▸ What you have to do
Examine the entries and show every line in which the word "from" is found.

--------------------------------------------------

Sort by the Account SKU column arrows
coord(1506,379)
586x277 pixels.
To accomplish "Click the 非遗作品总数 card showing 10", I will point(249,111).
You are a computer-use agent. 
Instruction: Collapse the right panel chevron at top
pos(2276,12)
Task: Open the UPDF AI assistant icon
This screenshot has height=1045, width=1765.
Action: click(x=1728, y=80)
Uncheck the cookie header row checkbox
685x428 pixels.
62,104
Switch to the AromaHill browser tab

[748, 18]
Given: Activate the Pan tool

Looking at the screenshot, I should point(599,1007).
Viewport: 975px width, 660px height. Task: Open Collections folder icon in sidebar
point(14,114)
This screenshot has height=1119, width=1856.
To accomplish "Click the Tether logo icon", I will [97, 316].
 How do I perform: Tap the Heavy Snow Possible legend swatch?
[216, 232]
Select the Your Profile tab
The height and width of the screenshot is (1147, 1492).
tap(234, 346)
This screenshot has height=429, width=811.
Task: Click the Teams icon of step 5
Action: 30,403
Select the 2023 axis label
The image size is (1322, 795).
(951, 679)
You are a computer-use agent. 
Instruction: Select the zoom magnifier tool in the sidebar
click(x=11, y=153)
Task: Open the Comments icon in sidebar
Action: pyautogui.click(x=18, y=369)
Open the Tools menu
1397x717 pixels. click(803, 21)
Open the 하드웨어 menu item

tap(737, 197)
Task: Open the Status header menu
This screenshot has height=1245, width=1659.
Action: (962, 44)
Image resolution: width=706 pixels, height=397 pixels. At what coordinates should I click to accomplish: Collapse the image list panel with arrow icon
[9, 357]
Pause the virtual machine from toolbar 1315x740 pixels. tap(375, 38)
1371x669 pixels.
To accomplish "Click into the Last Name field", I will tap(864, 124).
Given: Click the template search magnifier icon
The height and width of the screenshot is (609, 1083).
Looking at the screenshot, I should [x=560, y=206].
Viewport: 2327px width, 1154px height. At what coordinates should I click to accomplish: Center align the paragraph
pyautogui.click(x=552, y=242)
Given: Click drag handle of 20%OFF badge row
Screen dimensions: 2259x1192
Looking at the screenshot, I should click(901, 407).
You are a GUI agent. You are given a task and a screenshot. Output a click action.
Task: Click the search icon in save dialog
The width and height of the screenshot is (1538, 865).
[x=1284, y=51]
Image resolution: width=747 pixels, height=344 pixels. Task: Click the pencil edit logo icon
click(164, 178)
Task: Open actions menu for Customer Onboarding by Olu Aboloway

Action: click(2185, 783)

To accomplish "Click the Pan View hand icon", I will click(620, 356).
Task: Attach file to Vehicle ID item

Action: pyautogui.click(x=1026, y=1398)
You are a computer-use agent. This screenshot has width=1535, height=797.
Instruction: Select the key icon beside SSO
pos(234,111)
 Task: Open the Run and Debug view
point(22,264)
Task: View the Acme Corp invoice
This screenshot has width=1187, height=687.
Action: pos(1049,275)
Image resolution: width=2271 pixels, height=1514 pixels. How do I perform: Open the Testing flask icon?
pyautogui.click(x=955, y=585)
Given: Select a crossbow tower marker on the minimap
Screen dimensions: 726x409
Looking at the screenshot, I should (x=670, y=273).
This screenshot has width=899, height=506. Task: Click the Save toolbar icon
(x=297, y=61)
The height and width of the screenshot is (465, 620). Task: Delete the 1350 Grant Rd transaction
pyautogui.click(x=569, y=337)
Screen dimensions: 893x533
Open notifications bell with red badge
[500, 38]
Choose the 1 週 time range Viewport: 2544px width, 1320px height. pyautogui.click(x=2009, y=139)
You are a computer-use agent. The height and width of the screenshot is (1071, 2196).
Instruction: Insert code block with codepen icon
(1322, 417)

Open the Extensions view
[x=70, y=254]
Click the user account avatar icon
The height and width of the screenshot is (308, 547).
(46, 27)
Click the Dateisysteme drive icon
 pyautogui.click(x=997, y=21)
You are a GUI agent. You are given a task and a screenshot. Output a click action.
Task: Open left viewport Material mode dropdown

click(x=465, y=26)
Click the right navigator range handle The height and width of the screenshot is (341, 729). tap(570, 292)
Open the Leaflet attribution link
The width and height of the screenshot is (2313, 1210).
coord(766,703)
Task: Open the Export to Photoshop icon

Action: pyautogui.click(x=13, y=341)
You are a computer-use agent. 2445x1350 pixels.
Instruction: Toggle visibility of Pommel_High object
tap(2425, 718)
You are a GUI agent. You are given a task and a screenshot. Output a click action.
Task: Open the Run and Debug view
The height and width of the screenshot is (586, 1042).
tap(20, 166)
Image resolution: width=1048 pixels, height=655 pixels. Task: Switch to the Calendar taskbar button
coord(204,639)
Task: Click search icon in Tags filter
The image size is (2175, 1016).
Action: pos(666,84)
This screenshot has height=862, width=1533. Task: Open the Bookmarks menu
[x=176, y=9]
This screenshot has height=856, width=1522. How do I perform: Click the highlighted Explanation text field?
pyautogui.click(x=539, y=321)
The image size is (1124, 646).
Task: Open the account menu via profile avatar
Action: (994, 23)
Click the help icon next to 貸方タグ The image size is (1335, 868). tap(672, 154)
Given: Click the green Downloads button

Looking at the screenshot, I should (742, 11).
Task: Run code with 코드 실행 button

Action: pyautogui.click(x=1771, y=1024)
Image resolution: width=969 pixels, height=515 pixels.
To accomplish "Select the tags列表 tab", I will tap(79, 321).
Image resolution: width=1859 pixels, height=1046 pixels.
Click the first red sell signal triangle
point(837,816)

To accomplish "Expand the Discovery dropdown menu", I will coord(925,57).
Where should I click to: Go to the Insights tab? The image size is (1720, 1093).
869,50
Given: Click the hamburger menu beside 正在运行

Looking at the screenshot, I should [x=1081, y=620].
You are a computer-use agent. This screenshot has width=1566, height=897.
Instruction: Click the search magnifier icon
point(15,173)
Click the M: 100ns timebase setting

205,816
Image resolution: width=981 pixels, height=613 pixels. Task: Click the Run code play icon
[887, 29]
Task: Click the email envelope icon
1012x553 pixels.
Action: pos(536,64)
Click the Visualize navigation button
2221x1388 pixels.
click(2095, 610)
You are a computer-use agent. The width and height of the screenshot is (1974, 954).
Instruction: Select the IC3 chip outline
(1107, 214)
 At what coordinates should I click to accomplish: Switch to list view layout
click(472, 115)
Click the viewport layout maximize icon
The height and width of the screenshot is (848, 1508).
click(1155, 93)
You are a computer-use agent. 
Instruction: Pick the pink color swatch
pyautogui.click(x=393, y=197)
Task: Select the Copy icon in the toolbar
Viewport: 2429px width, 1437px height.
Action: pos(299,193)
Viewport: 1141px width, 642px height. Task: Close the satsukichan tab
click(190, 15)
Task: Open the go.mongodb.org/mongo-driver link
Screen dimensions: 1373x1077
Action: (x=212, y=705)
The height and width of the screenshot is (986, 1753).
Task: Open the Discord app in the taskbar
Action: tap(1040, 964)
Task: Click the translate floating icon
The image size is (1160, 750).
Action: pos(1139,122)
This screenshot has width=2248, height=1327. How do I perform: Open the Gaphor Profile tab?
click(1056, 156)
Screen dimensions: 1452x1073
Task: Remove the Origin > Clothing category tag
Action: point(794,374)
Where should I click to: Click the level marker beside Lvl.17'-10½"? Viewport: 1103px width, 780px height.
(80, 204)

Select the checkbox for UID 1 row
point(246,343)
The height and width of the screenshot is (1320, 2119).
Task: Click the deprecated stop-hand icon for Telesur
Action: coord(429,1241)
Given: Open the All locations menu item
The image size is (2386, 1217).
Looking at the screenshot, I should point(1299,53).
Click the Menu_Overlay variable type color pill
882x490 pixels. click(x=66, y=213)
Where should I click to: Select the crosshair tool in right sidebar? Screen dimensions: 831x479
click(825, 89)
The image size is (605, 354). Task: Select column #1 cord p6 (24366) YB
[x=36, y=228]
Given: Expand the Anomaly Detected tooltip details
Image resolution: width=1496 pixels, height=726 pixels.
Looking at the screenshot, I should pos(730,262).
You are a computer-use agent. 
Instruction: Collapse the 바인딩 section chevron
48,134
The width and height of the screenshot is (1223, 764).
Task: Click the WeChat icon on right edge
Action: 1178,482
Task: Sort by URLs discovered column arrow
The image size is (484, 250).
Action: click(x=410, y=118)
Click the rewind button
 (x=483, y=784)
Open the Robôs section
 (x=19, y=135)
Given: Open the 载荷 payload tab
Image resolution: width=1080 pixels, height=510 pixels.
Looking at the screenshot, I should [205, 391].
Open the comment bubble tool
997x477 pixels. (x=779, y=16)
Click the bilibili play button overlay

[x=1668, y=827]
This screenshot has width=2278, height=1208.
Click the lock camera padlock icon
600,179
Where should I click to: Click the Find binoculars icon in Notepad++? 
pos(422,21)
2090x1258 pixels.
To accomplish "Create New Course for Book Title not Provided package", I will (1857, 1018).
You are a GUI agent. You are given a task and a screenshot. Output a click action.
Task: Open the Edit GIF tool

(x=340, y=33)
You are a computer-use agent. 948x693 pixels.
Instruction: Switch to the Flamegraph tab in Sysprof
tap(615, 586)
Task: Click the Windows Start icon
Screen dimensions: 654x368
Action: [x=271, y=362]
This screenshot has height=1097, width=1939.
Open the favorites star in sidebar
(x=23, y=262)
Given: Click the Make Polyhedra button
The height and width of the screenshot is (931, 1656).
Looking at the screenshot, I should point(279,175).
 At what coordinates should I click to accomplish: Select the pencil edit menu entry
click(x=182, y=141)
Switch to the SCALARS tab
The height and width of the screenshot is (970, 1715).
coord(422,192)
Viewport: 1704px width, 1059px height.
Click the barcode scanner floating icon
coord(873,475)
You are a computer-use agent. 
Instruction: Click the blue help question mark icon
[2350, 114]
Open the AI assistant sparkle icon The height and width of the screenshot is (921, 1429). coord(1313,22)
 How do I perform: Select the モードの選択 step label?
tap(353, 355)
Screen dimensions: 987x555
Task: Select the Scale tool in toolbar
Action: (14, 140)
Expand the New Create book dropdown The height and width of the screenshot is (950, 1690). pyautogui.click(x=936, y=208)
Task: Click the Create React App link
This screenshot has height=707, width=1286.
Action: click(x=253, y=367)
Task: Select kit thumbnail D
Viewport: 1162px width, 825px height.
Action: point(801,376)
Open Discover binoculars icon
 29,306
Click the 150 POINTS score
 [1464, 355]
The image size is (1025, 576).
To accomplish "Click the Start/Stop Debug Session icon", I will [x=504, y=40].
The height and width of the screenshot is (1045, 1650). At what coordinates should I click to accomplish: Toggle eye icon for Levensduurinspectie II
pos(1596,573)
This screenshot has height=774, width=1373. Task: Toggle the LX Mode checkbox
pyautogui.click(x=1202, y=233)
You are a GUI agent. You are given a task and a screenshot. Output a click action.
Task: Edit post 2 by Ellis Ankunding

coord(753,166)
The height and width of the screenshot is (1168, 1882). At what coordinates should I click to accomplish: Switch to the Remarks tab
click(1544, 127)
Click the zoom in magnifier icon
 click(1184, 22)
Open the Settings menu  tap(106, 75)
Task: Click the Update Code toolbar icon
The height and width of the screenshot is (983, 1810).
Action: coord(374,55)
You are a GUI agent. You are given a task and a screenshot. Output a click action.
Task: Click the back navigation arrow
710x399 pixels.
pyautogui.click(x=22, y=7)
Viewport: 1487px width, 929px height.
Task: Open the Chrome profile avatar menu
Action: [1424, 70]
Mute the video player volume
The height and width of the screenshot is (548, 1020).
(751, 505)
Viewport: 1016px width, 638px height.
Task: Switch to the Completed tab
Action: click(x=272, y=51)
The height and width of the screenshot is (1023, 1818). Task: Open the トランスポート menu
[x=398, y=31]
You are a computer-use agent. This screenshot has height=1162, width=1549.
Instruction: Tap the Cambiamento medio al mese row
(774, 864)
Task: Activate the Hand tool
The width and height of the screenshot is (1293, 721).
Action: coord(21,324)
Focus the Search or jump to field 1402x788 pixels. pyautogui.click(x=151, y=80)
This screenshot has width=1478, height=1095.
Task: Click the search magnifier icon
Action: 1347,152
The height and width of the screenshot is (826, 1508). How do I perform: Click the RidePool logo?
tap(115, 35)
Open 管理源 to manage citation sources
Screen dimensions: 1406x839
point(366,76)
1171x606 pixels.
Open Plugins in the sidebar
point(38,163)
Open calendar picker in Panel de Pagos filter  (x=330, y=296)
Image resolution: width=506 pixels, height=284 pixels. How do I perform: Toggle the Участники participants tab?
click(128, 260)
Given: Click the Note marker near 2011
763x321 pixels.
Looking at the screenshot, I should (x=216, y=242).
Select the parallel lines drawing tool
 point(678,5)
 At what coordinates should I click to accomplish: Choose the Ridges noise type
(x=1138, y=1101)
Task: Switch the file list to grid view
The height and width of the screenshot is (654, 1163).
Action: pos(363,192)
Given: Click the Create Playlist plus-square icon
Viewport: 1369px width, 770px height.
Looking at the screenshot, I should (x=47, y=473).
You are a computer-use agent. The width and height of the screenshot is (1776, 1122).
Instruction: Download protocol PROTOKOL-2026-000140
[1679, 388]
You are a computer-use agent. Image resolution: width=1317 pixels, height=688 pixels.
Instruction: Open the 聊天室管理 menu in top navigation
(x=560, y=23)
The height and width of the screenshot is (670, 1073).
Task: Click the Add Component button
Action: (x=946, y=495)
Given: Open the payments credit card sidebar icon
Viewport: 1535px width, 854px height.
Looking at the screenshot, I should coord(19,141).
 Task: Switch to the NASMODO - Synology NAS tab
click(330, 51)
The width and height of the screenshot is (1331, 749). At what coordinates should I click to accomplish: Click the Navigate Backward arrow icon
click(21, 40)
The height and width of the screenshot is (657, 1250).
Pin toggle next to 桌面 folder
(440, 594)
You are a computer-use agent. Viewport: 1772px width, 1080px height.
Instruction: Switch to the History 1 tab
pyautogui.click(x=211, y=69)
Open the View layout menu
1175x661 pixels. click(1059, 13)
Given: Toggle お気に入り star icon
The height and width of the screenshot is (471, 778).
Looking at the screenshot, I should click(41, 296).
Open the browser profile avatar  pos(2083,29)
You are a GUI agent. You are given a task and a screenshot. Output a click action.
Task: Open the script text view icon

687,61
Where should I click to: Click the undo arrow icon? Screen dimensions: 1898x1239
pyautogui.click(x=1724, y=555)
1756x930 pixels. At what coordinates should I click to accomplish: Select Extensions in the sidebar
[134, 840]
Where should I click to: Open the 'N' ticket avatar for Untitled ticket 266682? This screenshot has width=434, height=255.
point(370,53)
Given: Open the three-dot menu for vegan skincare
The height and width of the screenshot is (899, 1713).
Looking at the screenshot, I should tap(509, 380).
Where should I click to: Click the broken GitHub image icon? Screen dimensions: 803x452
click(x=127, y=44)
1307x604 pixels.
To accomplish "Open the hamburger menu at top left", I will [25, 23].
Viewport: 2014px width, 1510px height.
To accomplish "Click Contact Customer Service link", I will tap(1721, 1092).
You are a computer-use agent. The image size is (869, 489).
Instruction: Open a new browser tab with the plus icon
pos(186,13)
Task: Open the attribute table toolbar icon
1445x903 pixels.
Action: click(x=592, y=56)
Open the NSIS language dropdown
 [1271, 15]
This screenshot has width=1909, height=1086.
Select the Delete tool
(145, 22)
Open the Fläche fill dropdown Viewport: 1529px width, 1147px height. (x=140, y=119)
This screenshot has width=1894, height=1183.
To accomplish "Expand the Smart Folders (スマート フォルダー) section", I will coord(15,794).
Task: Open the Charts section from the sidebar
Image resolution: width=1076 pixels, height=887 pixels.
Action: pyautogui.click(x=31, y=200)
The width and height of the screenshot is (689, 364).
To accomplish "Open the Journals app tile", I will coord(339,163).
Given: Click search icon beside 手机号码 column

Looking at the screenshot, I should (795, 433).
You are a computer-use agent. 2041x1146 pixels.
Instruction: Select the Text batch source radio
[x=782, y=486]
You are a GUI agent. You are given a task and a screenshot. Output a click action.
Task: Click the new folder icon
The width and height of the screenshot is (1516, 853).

--------------------------------------------------

▸ Answer area
Pause the virtual machine from toolbar 1315x740 pixels. tap(375, 38)
Task: Open the Charts section from the sidebar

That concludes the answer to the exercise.